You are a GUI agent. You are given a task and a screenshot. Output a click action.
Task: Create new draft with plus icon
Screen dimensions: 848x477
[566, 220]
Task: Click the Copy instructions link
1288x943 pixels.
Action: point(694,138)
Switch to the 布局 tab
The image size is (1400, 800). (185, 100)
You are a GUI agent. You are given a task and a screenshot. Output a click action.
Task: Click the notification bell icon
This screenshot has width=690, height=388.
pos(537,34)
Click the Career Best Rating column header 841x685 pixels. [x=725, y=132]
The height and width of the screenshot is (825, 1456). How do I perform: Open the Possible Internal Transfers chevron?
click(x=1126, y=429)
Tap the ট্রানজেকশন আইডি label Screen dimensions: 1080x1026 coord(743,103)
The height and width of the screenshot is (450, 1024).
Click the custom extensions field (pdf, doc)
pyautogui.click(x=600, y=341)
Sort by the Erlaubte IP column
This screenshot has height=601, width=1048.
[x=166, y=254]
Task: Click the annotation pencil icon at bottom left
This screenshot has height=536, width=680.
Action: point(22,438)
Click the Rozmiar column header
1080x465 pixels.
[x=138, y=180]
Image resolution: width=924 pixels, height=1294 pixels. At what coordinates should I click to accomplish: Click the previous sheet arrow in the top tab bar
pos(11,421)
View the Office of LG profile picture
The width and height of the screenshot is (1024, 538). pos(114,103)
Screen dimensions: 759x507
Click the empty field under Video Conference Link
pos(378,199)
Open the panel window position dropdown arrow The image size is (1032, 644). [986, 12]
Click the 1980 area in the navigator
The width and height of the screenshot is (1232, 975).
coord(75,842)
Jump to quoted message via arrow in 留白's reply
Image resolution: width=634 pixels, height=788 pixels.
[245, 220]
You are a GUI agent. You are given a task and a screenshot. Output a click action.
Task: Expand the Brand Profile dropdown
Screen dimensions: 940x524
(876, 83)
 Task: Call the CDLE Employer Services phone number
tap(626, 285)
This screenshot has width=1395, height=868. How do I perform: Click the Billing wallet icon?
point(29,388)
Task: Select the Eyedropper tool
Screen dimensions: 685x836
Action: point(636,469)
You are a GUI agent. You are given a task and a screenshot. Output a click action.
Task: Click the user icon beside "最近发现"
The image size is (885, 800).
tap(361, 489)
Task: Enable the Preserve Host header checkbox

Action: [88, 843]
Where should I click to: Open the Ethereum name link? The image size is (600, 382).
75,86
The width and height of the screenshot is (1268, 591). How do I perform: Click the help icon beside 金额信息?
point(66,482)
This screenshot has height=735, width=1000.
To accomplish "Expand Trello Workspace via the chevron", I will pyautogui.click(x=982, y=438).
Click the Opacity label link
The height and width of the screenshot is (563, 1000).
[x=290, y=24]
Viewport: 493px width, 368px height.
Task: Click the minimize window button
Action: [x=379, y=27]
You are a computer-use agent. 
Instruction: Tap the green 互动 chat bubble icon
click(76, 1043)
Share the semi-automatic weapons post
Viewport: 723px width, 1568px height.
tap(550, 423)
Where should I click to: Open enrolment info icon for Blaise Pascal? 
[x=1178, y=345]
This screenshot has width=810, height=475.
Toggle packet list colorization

## Assignment:
Whatever lines appear above, reproduce every one of them exactly.

## Answer box:
You are a GUI agent. You are given a task and a screenshot. Output a click action.
Task: Create new draft with plus icon
Screen dimensions: 848x477
[566, 220]
Task: Click the Copy instructions link
1288x943 pixels.
Action: point(694,138)
Switch to the 布局 tab
The image size is (1400, 800). (185, 100)
You are a GUI agent. You are given a task and a screenshot. Output a click action.
Task: Click the notification bell icon
This screenshot has width=690, height=388.
pos(537,34)
Click the Career Best Rating column header 841x685 pixels. [x=725, y=132]
The height and width of the screenshot is (825, 1456). How do I perform: Open the Possible Internal Transfers chevron?
click(x=1126, y=429)
Tap the ট্রানজেকশন আইডি label Screen dimensions: 1080x1026 coord(743,103)
The height and width of the screenshot is (450, 1024).
Click the custom extensions field (pdf, doc)
pyautogui.click(x=600, y=341)
Sort by the Erlaubte IP column
This screenshot has height=601, width=1048.
[x=166, y=254]
Task: Click the annotation pencil icon at bottom left
This screenshot has height=536, width=680.
Action: point(22,438)
Click the Rozmiar column header
1080x465 pixels.
[x=138, y=180]
Image resolution: width=924 pixels, height=1294 pixels. At what coordinates should I click to accomplish: Click the previous sheet arrow in the top tab bar
pos(11,421)
View the Office of LG profile picture
The width and height of the screenshot is (1024, 538). pos(114,103)
Screen dimensions: 759x507
Click the empty field under Video Conference Link
pos(378,199)
Open the panel window position dropdown arrow The image size is (1032, 644). [986, 12]
Click the 1980 area in the navigator
The width and height of the screenshot is (1232, 975).
coord(75,842)
Jump to quoted message via arrow in 留白's reply
Image resolution: width=634 pixels, height=788 pixels.
[245, 220]
You are a GUI agent. You are given a task and a screenshot. Output a click action.
Task: Expand the Brand Profile dropdown
Screen dimensions: 940x524
(876, 83)
 Task: Call the CDLE Employer Services phone number
tap(626, 285)
This screenshot has width=1395, height=868. How do I perform: Click the Billing wallet icon?
point(29,388)
Task: Select the Eyedropper tool
Screen dimensions: 685x836
Action: point(636,469)
You are a GUI agent. You are given a task and a screenshot. Output a click action.
Task: Click the user icon beside "最近发现"
The image size is (885, 800).
tap(361, 489)
Task: Enable the Preserve Host header checkbox

Action: [88, 843]
Where should I click to: Open the Ethereum name link? The image size is (600, 382).
75,86
The width and height of the screenshot is (1268, 591). How do I perform: Click the help icon beside 金额信息?
point(66,482)
This screenshot has height=735, width=1000.
To accomplish "Expand Trello Workspace via the chevron", I will pyautogui.click(x=982, y=438).
Click the Opacity label link
The height and width of the screenshot is (563, 1000).
[x=290, y=24]
Viewport: 493px width, 368px height.
Task: Click the minimize window button
Action: [x=379, y=27]
You are a computer-use agent. 
Instruction: Tap the green 互动 chat bubble icon
click(76, 1043)
Share the semi-automatic weapons post
Viewport: 723px width, 1568px height.
tap(550, 423)
Where should I click to: Open enrolment info icon for Blaise Pascal? 
[x=1178, y=345]
This screenshot has width=810, height=475.
Toggle packet list colorization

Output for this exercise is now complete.